Instructions to follow:
Only one stretch of the data below is wanted: the lines from the one with "Instruction: Click trash" through the one with "The height and width of the screenshot is (1200, 2141).", repeated exactly.

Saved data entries
================

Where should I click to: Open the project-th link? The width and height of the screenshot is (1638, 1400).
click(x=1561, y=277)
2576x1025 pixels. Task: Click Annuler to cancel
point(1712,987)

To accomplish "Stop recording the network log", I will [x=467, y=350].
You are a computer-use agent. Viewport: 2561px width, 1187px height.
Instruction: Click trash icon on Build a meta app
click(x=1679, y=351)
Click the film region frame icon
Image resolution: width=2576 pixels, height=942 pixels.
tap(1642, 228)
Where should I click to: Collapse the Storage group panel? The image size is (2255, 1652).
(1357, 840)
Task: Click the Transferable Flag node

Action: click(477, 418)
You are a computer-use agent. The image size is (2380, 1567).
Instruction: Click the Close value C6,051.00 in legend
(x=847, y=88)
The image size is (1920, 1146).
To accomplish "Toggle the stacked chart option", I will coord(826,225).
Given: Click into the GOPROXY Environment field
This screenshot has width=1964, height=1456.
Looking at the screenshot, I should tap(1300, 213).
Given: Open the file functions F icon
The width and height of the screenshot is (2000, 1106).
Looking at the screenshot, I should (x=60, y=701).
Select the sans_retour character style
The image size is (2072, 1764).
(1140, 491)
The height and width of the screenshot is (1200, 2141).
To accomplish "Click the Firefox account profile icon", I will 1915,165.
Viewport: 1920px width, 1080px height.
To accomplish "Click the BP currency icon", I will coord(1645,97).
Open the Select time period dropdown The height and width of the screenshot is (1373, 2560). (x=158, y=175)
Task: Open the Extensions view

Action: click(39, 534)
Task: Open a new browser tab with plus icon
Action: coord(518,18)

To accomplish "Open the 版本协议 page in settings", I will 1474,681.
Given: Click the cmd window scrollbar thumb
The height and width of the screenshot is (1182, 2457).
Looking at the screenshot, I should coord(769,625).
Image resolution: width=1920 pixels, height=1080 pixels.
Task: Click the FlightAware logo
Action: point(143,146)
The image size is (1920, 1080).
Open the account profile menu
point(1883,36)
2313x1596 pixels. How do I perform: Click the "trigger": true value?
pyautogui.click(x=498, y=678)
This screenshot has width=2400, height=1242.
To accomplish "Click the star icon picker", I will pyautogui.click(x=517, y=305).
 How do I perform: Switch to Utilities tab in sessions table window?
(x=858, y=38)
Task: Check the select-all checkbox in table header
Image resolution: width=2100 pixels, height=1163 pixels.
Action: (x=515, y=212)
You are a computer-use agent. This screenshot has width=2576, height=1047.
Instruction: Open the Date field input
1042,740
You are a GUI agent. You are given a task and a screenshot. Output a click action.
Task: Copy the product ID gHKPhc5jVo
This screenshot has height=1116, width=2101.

================

Written response:
Instruction: Click trash icon on Build a meta app
click(x=1679, y=351)
Click the film region frame icon
Image resolution: width=2576 pixels, height=942 pixels.
tap(1642, 228)
Where should I click to: Collapse the Storage group panel? The image size is (2255, 1652).
(1357, 840)
Task: Click the Transferable Flag node

Action: click(477, 418)
You are a computer-use agent. The image size is (2380, 1567).
Instruction: Click the Close value C6,051.00 in legend
(x=847, y=88)
The image size is (1920, 1146).
To accomplish "Toggle the stacked chart option", I will coord(826,225).
Given: Click into the GOPROXY Environment field
This screenshot has width=1964, height=1456.
Looking at the screenshot, I should tap(1300, 213).
Given: Open the file functions F icon
The width and height of the screenshot is (2000, 1106).
Looking at the screenshot, I should (x=60, y=701).
Select the sans_retour character style
The image size is (2072, 1764).
(1140, 491)
The height and width of the screenshot is (1200, 2141).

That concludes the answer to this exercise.